§ **RECORDS SUPPLIED**:
◆ ◆ ◆ ◆

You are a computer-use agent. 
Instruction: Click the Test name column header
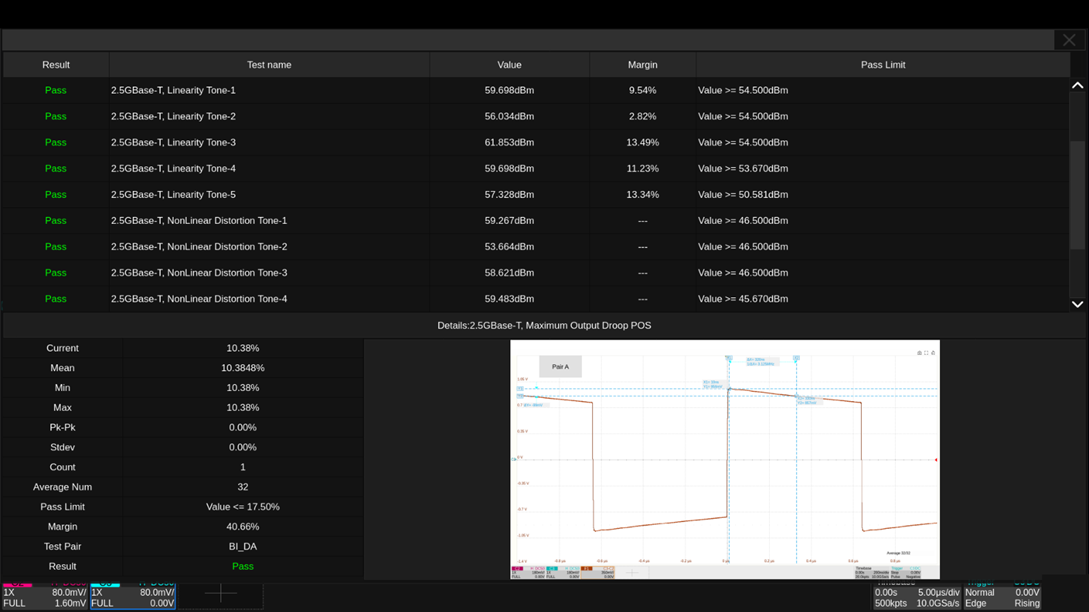tap(269, 65)
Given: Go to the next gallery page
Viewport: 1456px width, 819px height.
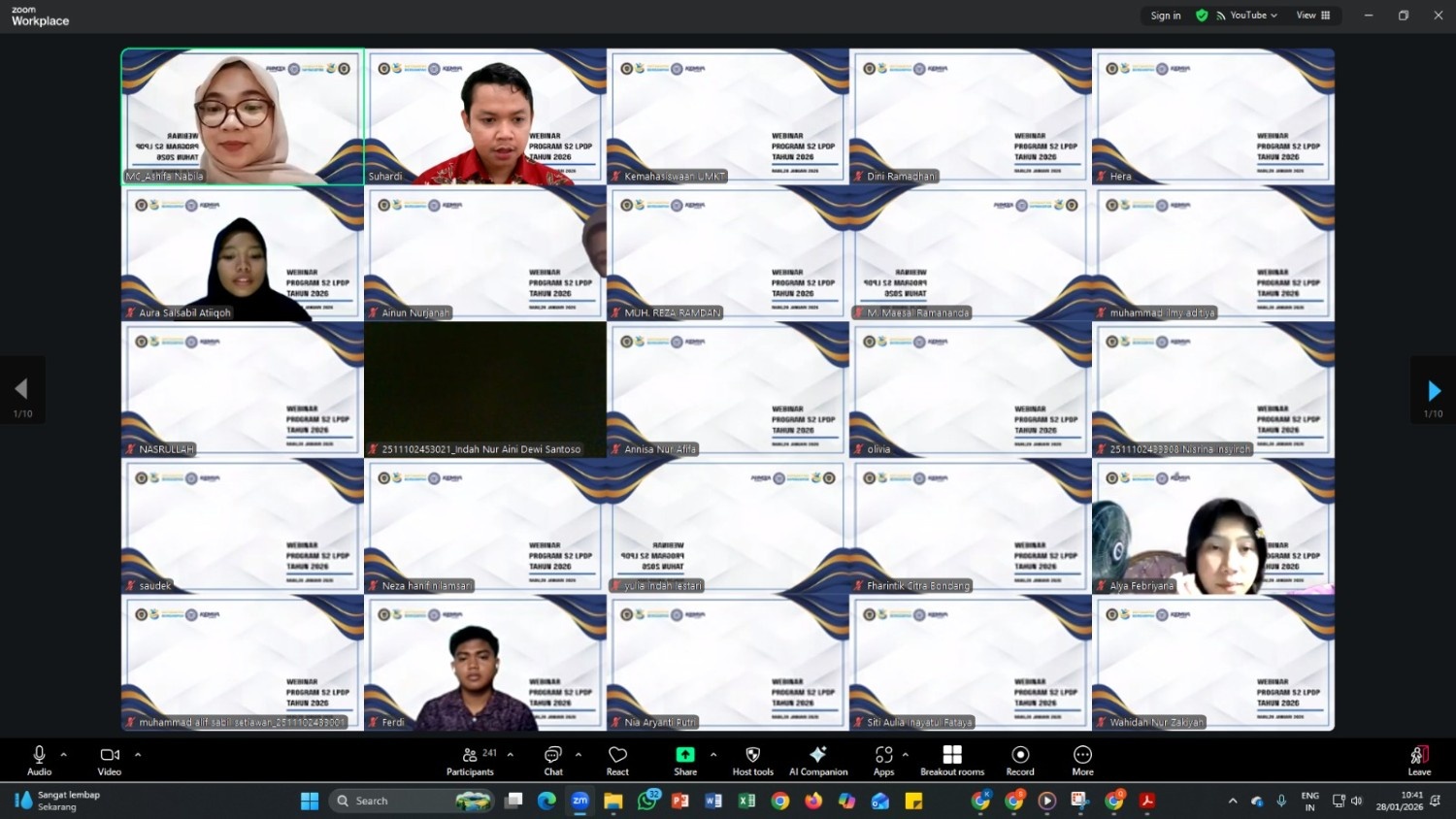Looking at the screenshot, I should [1434, 390].
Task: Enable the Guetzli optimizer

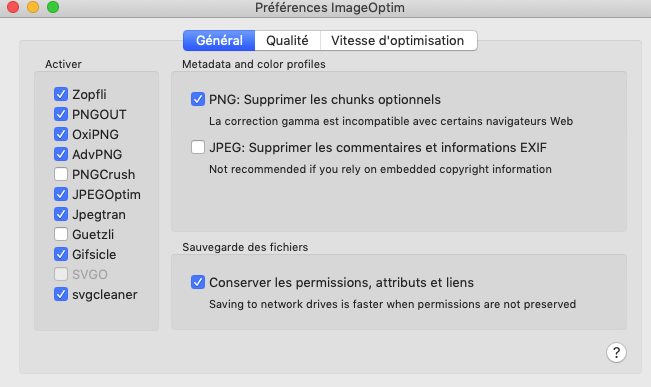Action: 61,234
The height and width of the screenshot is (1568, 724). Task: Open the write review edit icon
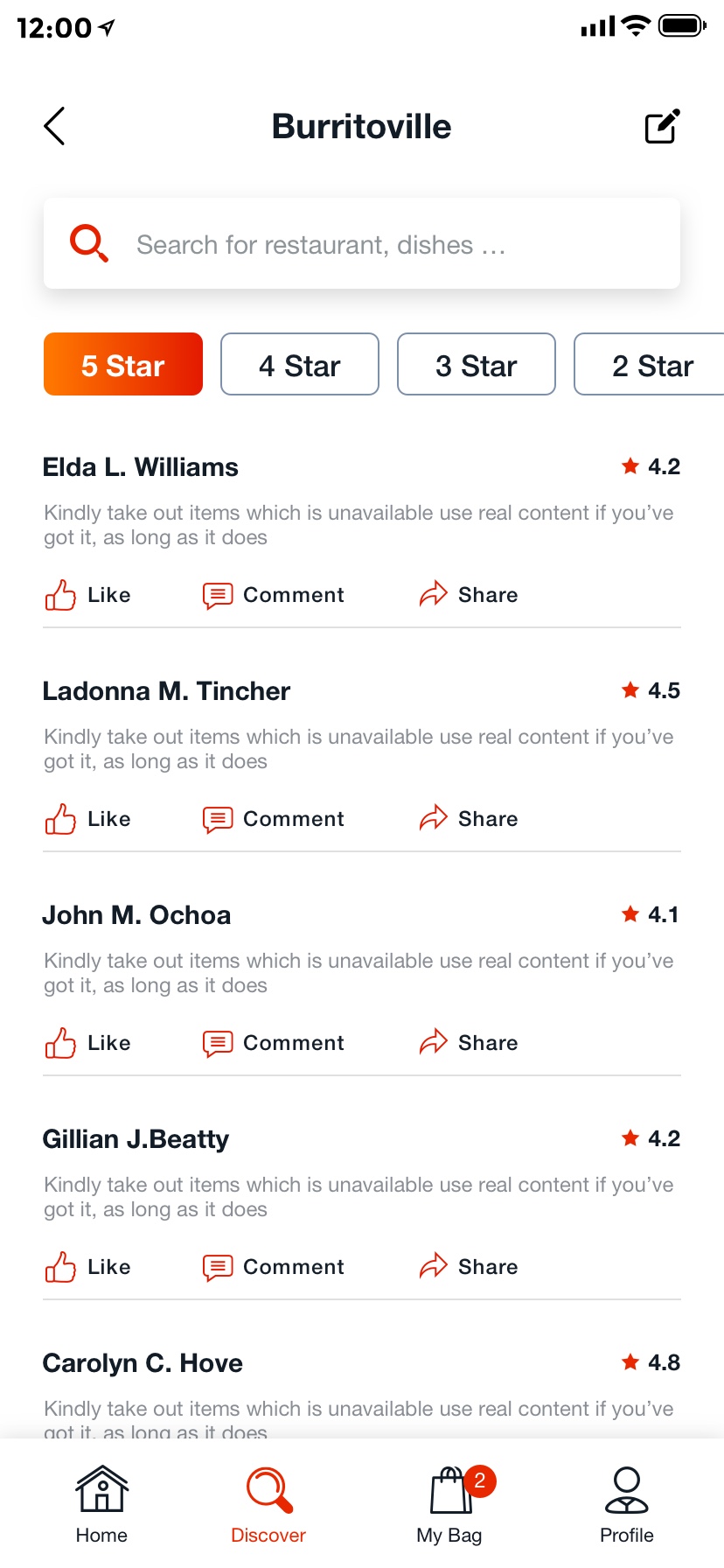(x=662, y=127)
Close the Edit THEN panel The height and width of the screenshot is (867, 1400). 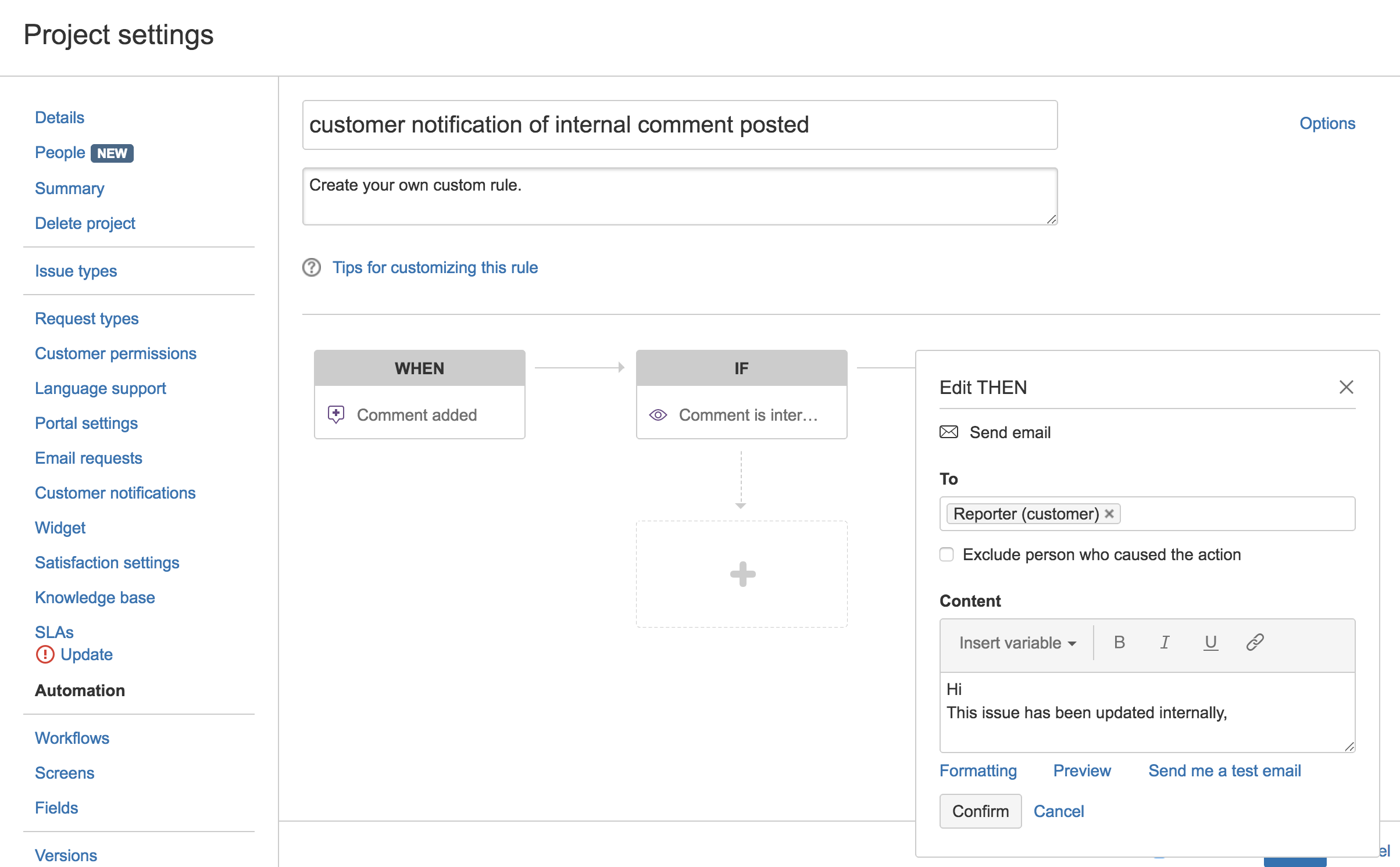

◆ ◆ ◆ ◆

Reproduce the material above with every instance of "Task" swapped for "Goal" and all else unchanged, leaving out the pictures.

§ **OUTPUT BELOW**:
You are a computer-use agent. 
Instruction: Click the Test name column header
tap(269, 65)
Given: Go to the next gallery page
Viewport: 1456px width, 819px height.
Looking at the screenshot, I should [1434, 390].
Goal: Enable the Guetzli optimizer

Action: 61,234
The height and width of the screenshot is (1568, 724). Goal: Open the write review edit icon
(x=662, y=127)
Close the Edit THEN panel The height and width of the screenshot is (867, 1400). 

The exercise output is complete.